Why didn’t you have this sourpuss look on your face, like “Who put me in front of this, I have to get out of this jerk’s webcam?” How did you bring yourself to a place where you could be fully present, and not second- guessing me, second-guessing yourself, and blowing the interview, instead of doing this great interview that you did?
Scott: I also study zen, so I’ve been in zen meditation for about 15 years.
Andrew: I see.
Scott: That, actually, helps me stay present today. I went out and did a meditation at about 12:45 for like five minutes, and just kind of got still and centered. I use the zen tricks, and you’ll relate to this, I use the zen tricks on the white boards. Being present, letting information pass through, sound, et cetera, passing through you, is kind of the state I get in the white boards turn me into an agnostic. I let things pass through without attaching to them, so I can truly remain open to it. That’s the big trick I use in creating strategy.

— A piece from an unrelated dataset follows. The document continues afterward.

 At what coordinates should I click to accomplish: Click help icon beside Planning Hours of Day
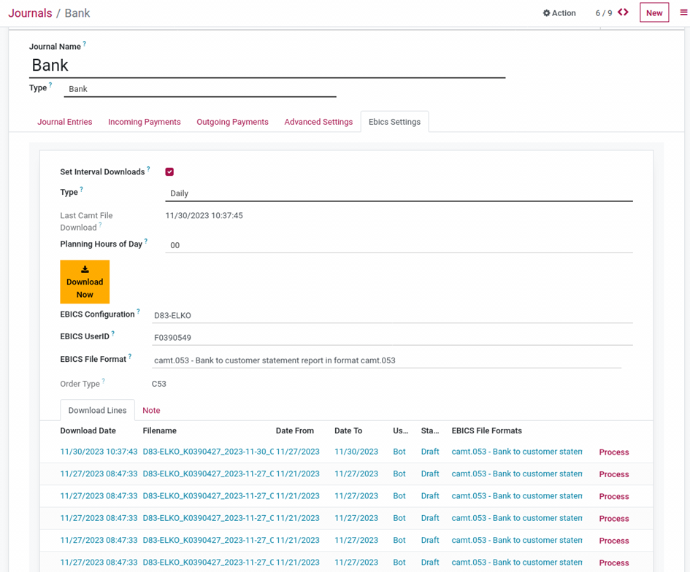[x=146, y=242]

Andrew: When you sit down to meditate, when a thought comes through, instead of letting it stick to you, or fighting it off, you’re just letting it pass through so that you can continue, I see.
Andrew: How does that relate to the white board? Do you just allow the thoughts to come through you, and go on the board without questioning, without saying “Do I spell this right?”
Scott: You literally put the stuff on the board, you sketch it as best as you can, then you walk away and look back and see what you’ve done. You figure out the flows and you’re not correcting anything, you’re just flowing it. I think it’s kind of the trick in life, right? If you’re present you’re going to see the opportunities, you’re going to see the pitfalls, you’re not going to judge yourself or others to harshly.
You kind of get the chance to let others express themselves and figure it out. There are no guarantees, especially in the start-up world, so why are you coming in with preconceived guarantees, preconceived outcomes? You’re already cutting yourself off.
Scott: Does that help?
Andrew: It absolutely does. I haven’t been able to put my finger on it, or even explain it to myself let alone other people how it helps, but you’ve done it right here. I can see that actually. At the beginning of the interview, in my mind’s eye I can see the way you were, and I can understand, now, why you were like that. It’s an honor to have met you and I really appreciate you doing this interview with me.
Scott: Thank you so much for your time, it was fun.
Andrew: You bet. Thank you all for being a part of it. Bye, guys.